--- Action item ---
Reproduce precisely the lines of the listing below, starting with the line that contains "Cookie Policy (26, 2555)" and stopping after the line that contains "[Add The Disappearing"; include nothing else.

== Supplied information ==

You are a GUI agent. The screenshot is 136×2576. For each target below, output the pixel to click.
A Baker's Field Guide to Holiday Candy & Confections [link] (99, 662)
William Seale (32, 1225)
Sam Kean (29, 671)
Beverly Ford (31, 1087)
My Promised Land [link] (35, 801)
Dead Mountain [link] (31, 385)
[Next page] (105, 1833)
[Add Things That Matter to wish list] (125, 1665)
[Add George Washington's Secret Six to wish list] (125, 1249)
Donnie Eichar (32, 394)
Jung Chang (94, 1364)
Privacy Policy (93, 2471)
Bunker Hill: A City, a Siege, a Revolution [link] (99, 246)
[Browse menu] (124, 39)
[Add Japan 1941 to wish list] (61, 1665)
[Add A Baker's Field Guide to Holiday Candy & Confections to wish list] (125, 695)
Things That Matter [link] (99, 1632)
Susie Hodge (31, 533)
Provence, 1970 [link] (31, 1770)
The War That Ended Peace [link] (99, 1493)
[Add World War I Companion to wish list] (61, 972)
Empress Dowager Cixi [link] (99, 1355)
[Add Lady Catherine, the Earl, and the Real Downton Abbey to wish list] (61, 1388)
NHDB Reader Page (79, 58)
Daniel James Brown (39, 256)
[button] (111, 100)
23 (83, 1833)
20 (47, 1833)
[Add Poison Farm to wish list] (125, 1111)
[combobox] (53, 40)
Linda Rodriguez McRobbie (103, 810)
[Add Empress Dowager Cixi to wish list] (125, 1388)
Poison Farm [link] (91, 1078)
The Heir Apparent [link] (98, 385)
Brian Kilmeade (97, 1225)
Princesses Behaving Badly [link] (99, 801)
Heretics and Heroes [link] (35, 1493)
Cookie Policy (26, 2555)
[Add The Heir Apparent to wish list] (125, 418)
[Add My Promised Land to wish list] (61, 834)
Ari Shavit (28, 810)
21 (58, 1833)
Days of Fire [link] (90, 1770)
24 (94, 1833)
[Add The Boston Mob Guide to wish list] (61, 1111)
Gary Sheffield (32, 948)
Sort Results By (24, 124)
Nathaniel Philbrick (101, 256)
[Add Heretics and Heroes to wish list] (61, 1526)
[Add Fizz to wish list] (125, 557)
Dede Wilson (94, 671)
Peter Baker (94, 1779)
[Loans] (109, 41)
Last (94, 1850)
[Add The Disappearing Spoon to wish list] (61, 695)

===
== Supplied information ==

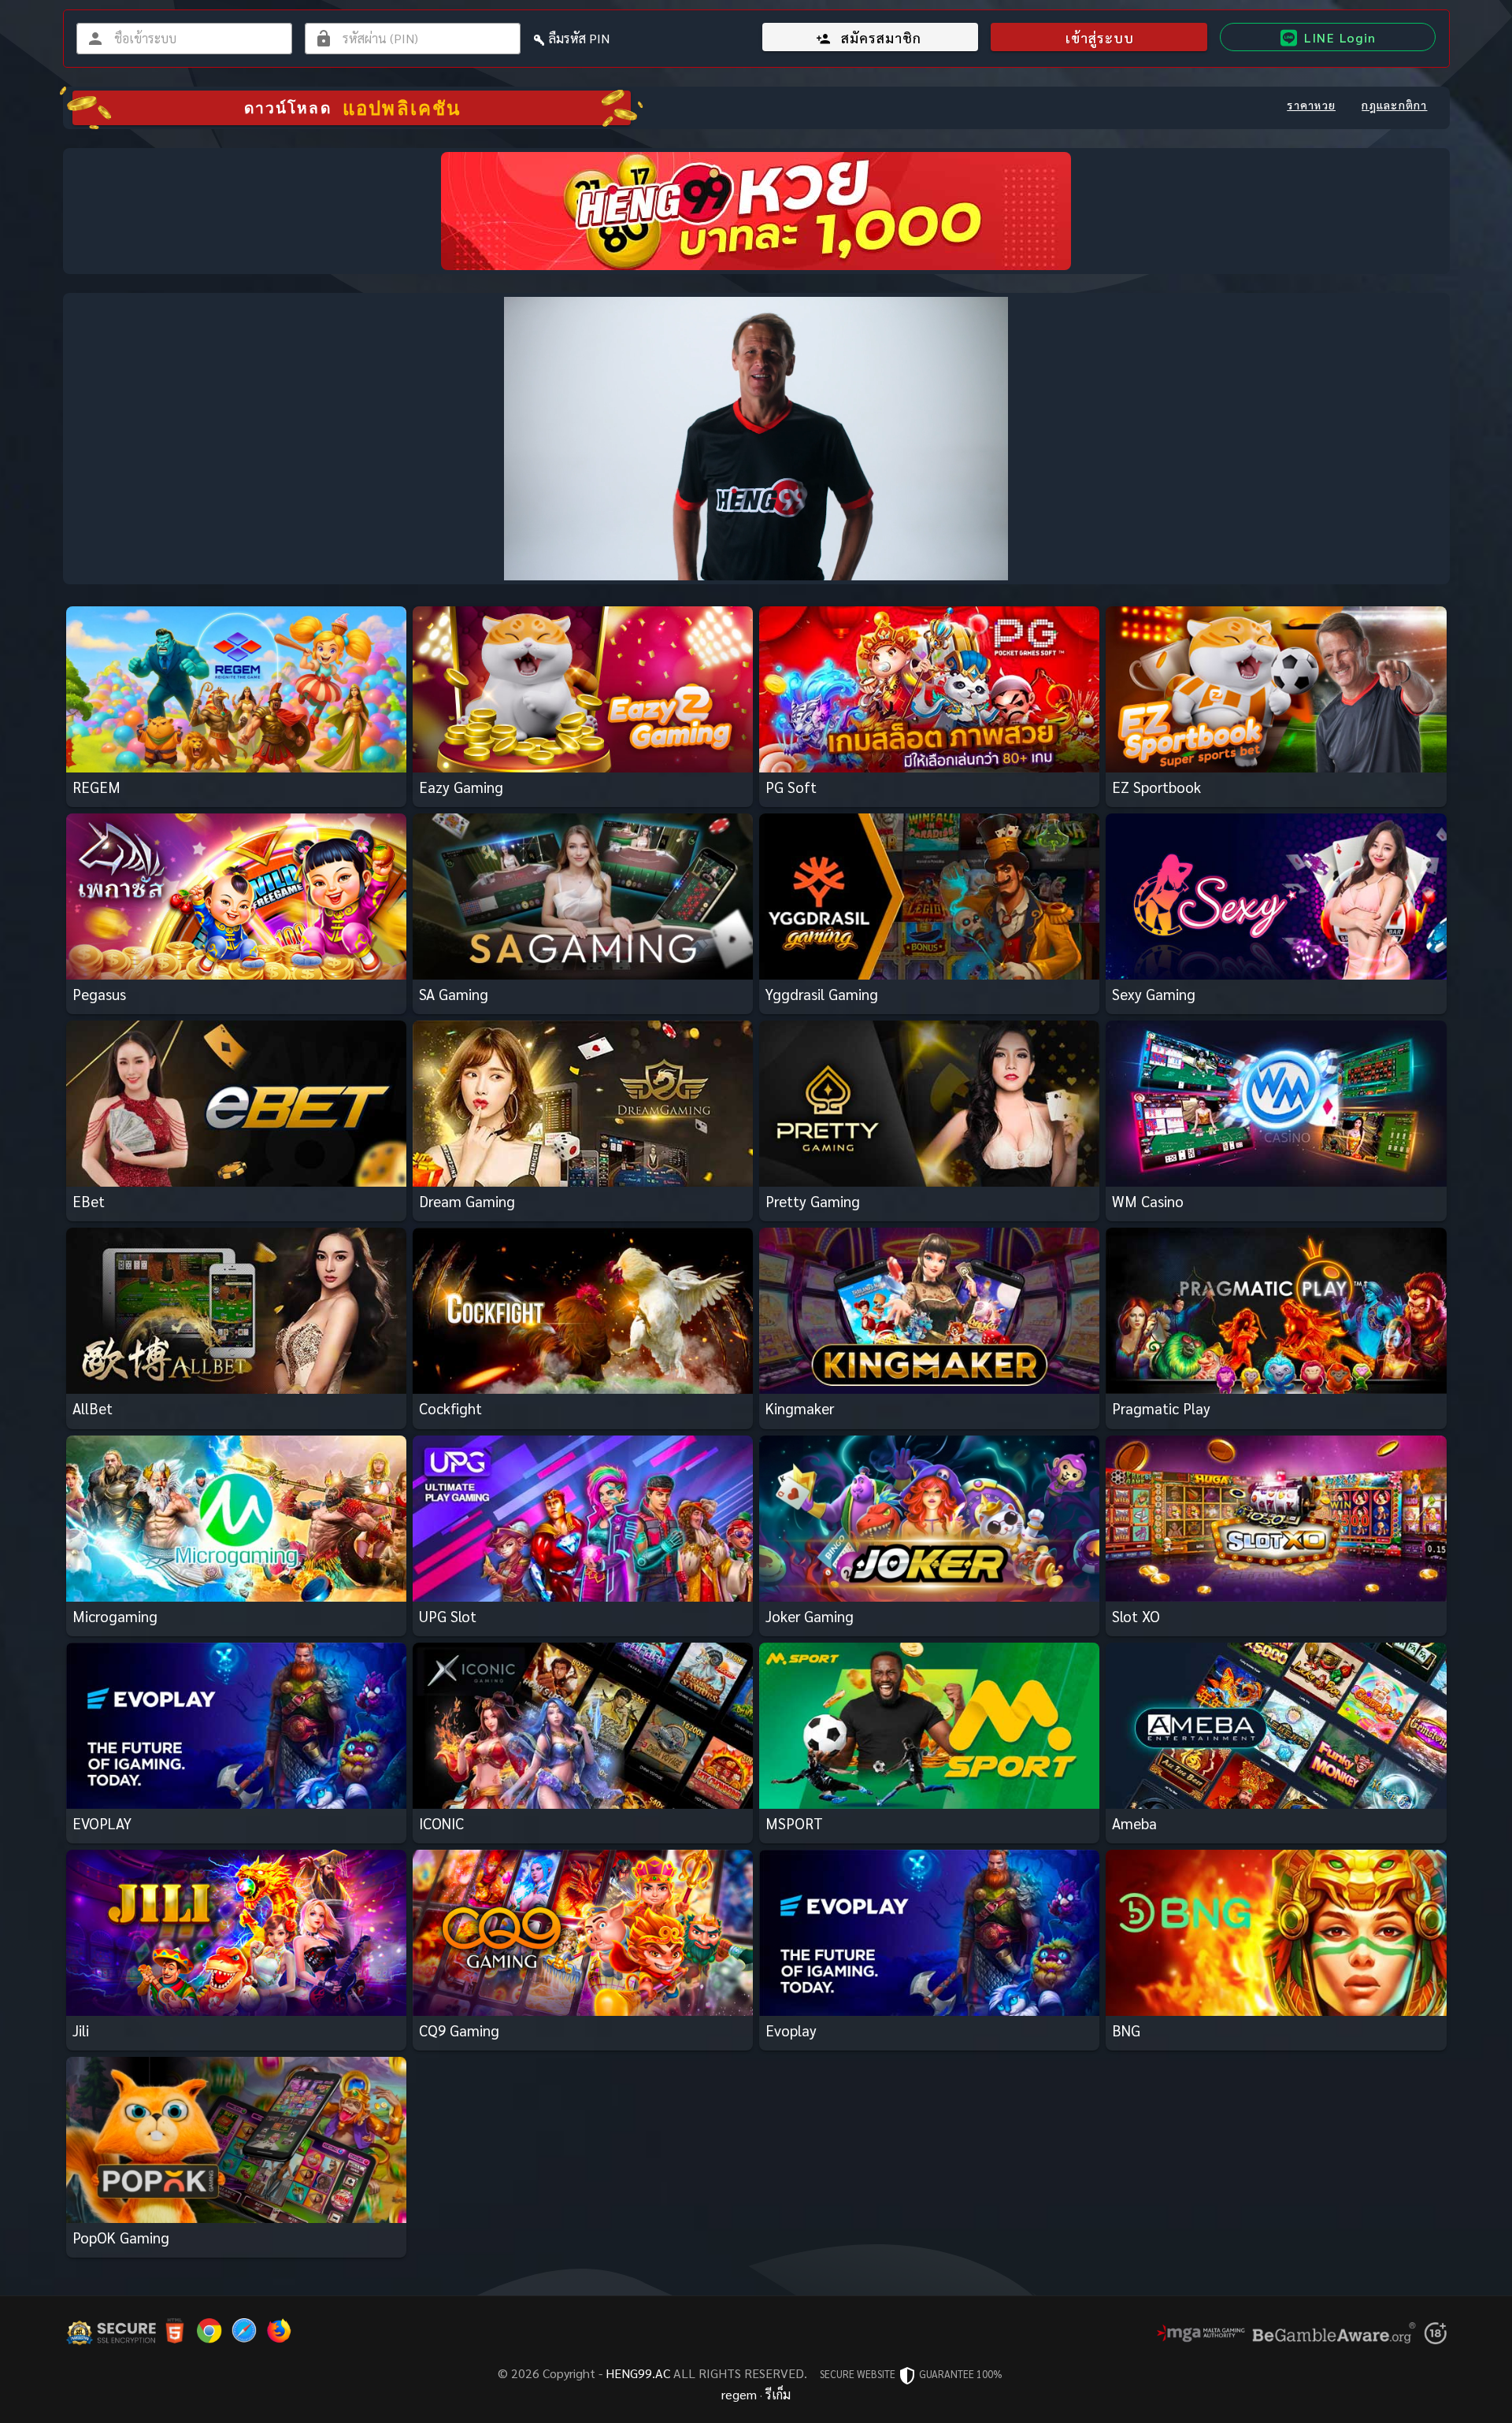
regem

===

--- Result below ---
Cookie Policy (26, 2555)
[Add The Heir Apparent to wish list] (125, 418)
[Add My Promised Land to wish list] (61, 834)
Ari Shavit (28, 810)
21 (58, 1833)
Days of Fire [link] (90, 1770)
24 (94, 1833)
[Add The Boston Mob Guide to wish list] (61, 1111)
Gary Sheffield (32, 948)
Sort Results By (24, 124)
Nathaniel Philbrick (101, 256)
[Add Heretics and Heroes to wish list] (61, 1526)
[Add Fizz to wish list] (125, 557)
Dede Wilson (94, 671)
Peter Baker (94, 1779)
[Loans] (109, 41)
Last (94, 1850)
[Add The Disappearing Spoon to wish list] (61, 695)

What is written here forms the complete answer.